• _The problem_
Print the lines of the data, starting with the first, up to and including the line where "Given: Go to the Home icon" appears.

──────── Input ────────

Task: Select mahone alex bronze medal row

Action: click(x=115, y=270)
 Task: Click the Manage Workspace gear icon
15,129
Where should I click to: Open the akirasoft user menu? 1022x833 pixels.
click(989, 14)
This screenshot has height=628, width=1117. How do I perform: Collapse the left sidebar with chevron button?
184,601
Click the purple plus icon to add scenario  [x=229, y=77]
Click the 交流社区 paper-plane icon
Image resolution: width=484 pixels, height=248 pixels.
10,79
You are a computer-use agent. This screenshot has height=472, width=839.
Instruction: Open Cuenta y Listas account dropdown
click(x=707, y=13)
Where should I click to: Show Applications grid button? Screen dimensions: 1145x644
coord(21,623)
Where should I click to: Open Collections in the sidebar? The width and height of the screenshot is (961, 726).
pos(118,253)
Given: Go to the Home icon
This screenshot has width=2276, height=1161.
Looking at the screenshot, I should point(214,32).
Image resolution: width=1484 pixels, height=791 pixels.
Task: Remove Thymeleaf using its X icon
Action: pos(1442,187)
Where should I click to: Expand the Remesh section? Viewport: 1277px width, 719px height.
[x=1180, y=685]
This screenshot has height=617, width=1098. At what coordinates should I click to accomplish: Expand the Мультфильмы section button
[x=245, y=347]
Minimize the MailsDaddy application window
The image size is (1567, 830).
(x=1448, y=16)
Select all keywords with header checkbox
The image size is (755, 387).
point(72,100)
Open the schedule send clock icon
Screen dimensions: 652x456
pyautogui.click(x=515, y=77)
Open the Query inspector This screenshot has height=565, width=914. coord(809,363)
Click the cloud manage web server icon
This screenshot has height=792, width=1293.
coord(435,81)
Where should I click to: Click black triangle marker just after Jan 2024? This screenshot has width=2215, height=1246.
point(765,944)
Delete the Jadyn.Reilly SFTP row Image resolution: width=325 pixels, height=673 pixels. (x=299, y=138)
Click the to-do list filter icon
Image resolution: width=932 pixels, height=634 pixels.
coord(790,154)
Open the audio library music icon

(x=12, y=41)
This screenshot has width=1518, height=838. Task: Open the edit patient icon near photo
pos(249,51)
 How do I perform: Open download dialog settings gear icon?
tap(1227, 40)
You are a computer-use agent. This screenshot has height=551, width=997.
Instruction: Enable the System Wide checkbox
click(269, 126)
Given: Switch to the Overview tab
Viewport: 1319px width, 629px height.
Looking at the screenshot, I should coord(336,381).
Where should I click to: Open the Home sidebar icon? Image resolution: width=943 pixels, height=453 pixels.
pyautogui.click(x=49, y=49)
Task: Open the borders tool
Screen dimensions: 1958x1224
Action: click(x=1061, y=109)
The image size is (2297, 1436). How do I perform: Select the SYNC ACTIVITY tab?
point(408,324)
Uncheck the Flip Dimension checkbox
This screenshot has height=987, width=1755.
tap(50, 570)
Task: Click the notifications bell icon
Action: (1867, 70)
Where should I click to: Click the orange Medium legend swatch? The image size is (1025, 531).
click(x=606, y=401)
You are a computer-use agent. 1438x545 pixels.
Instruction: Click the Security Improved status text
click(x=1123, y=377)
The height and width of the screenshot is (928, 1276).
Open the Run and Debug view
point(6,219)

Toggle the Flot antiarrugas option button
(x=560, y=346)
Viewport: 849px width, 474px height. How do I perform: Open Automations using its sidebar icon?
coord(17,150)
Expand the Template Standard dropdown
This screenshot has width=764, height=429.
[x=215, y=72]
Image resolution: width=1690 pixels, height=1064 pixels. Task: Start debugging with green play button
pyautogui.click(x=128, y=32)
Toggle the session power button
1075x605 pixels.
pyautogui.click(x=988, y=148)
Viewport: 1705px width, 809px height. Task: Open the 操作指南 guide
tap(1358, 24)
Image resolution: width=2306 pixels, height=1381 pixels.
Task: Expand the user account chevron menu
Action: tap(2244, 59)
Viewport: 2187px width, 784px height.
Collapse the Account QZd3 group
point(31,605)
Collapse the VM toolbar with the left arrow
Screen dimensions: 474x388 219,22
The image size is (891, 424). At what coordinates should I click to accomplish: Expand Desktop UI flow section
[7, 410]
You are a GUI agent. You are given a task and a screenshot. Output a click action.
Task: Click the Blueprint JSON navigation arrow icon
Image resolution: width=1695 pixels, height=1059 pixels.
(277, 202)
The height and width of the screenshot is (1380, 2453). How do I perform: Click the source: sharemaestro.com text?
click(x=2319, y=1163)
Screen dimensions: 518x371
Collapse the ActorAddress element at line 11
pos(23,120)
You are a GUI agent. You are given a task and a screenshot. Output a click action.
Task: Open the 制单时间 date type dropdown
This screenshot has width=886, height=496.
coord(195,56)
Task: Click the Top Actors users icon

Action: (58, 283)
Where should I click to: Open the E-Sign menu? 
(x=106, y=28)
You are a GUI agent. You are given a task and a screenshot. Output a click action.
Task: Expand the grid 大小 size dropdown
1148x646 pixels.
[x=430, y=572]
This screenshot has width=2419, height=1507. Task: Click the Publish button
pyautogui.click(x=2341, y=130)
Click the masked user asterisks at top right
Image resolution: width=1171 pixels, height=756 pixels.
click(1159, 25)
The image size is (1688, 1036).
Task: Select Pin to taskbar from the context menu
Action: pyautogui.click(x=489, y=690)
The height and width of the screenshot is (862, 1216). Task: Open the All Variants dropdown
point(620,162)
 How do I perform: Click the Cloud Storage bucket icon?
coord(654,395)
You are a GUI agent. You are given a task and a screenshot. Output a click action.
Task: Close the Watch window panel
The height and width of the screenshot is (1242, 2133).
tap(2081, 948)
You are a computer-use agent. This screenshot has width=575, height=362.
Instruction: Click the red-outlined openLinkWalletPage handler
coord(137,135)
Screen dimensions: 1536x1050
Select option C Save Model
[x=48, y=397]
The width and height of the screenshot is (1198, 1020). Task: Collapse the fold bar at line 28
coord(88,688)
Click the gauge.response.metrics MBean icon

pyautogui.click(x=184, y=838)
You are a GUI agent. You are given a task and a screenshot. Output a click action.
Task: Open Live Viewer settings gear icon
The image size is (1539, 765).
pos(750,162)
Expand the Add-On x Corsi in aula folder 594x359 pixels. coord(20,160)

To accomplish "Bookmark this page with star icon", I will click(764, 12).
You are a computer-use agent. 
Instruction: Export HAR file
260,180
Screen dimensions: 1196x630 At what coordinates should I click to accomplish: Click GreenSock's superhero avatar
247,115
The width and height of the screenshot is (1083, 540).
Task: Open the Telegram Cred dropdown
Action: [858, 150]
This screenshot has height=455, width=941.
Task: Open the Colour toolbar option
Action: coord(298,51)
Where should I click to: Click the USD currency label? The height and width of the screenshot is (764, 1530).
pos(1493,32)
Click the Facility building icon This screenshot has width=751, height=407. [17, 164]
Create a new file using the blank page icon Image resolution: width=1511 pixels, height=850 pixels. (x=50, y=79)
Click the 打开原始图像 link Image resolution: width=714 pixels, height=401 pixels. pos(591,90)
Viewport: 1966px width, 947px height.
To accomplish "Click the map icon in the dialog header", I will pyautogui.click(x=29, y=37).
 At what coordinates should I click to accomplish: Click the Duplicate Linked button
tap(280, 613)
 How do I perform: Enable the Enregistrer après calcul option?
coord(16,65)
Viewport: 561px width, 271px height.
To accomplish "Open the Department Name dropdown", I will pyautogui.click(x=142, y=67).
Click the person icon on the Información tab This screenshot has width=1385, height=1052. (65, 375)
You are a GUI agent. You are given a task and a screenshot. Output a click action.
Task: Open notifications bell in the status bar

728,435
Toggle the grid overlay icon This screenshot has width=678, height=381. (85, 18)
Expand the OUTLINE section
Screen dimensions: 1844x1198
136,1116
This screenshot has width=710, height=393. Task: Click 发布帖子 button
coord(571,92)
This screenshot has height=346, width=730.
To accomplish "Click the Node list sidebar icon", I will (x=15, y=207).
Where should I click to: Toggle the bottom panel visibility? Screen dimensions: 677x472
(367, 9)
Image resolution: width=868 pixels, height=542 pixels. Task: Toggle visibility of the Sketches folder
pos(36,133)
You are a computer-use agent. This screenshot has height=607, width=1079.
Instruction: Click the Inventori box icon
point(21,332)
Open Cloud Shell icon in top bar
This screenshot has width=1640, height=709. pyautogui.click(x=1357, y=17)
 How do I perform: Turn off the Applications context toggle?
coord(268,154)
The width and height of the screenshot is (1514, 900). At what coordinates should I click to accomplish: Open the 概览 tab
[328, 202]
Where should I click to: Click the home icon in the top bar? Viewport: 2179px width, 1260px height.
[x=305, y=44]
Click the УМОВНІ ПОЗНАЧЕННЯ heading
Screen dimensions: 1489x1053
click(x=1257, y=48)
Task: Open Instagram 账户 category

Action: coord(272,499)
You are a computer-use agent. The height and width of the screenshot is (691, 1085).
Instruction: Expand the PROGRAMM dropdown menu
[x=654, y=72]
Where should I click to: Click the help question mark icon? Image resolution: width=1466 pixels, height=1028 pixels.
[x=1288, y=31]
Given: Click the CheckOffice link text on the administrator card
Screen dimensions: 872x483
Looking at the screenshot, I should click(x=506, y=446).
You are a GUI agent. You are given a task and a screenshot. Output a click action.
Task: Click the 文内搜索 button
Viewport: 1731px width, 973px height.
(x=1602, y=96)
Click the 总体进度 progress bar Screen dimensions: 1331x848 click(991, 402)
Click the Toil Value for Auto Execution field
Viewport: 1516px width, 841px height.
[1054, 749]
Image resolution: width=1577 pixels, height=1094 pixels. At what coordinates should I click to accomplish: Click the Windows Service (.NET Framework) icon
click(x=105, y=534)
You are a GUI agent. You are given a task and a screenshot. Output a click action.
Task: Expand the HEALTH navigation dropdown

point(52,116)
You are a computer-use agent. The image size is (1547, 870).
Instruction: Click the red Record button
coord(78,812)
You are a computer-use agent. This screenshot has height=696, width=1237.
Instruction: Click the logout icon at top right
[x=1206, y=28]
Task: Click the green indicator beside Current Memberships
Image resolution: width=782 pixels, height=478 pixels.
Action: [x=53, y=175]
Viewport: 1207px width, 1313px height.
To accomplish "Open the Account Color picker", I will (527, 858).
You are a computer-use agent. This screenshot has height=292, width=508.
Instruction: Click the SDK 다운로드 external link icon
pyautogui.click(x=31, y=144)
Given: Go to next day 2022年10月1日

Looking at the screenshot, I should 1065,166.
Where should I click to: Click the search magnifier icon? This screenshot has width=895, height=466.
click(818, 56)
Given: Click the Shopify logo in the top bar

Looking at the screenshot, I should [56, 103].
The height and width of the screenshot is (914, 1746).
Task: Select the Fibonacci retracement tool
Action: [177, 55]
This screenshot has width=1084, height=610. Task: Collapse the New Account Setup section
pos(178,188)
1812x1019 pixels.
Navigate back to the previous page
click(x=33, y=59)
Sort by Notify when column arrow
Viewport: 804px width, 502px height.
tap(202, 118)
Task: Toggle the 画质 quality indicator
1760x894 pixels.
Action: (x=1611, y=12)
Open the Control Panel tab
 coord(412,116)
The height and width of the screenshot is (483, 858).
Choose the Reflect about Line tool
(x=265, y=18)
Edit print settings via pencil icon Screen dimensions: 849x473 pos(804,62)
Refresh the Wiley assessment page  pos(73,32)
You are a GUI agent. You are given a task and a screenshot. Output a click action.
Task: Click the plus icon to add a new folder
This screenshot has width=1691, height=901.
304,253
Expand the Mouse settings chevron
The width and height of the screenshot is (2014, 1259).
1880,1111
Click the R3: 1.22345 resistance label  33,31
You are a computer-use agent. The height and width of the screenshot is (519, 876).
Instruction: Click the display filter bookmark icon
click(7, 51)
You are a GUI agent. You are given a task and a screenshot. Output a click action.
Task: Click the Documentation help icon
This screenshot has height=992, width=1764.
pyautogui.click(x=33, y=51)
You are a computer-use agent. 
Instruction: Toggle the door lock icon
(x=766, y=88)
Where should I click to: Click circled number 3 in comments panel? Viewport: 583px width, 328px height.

────────

• _Solution to this problem_
Task: Select mahone alex bronze medal row

Action: click(x=115, y=270)
 Task: Click the Manage Workspace gear icon
15,129
Where should I click to: Open the akirasoft user menu? 1022x833 pixels.
click(989, 14)
This screenshot has height=628, width=1117. How do I perform: Collapse the left sidebar with chevron button?
184,601
Click the purple plus icon to add scenario  [x=229, y=77]
Click the 交流社区 paper-plane icon
Image resolution: width=484 pixels, height=248 pixels.
10,79
You are a computer-use agent. This screenshot has height=472, width=839.
Instruction: Open Cuenta y Listas account dropdown
click(x=707, y=13)
Where should I click to: Show Applications grid button? Screen dimensions: 1145x644
coord(21,623)
Where should I click to: Open Collections in the sidebar? The width and height of the screenshot is (961, 726).
pos(118,253)
Given: Go to the Home icon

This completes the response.